━━━━━ PROVIDED DATA ━━━━━

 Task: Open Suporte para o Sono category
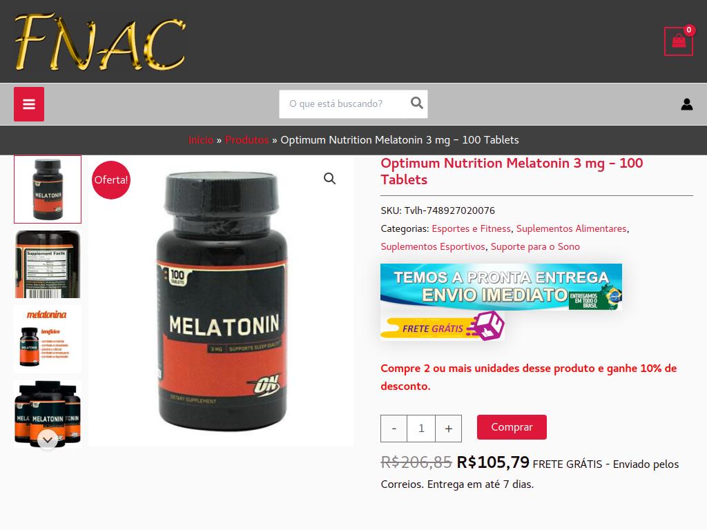(x=535, y=246)
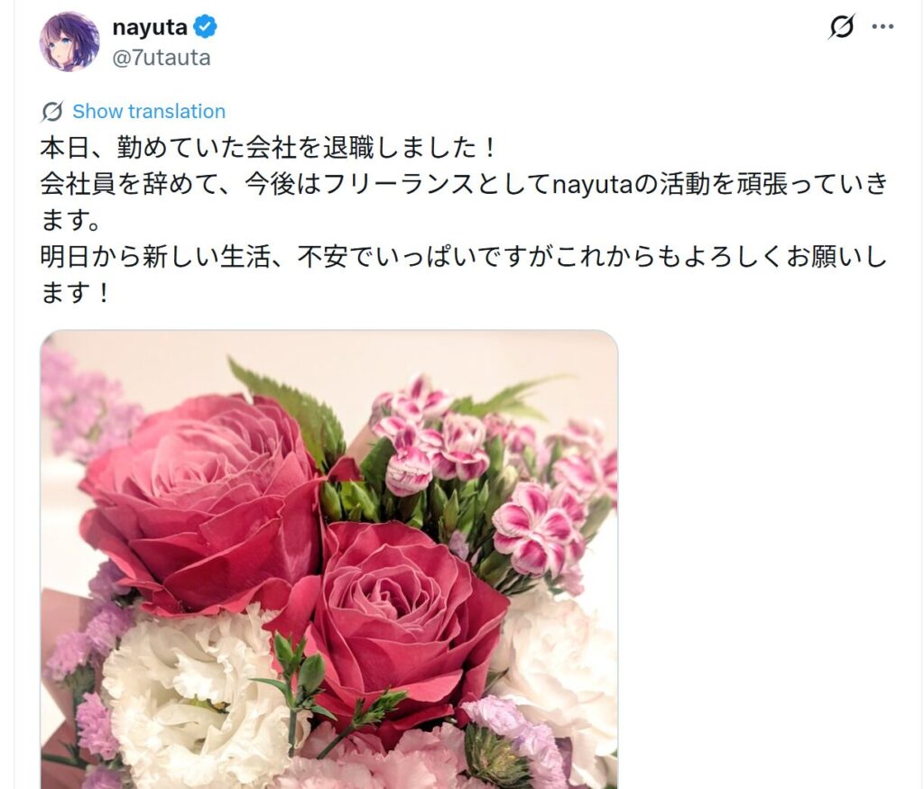
Task: Click the blue verified checkmark badge
Action: click(205, 27)
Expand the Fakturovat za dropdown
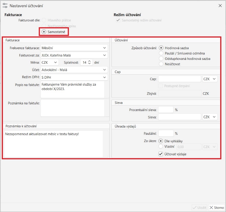This screenshot has height=212, width=226. click(74, 55)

━━━━━

## WHAT YOU SHOULD DO
What is needed is a word-for-word transcription of all the entries, with the pictures dropped.

## RESPONSE BELOW
 Task: Open Suporte para o Sono category
(x=535, y=246)
Task: Click the blue verified checkmark badge
Action: click(205, 27)
Expand the Fakturovat za dropdown
This screenshot has height=212, width=226. click(74, 55)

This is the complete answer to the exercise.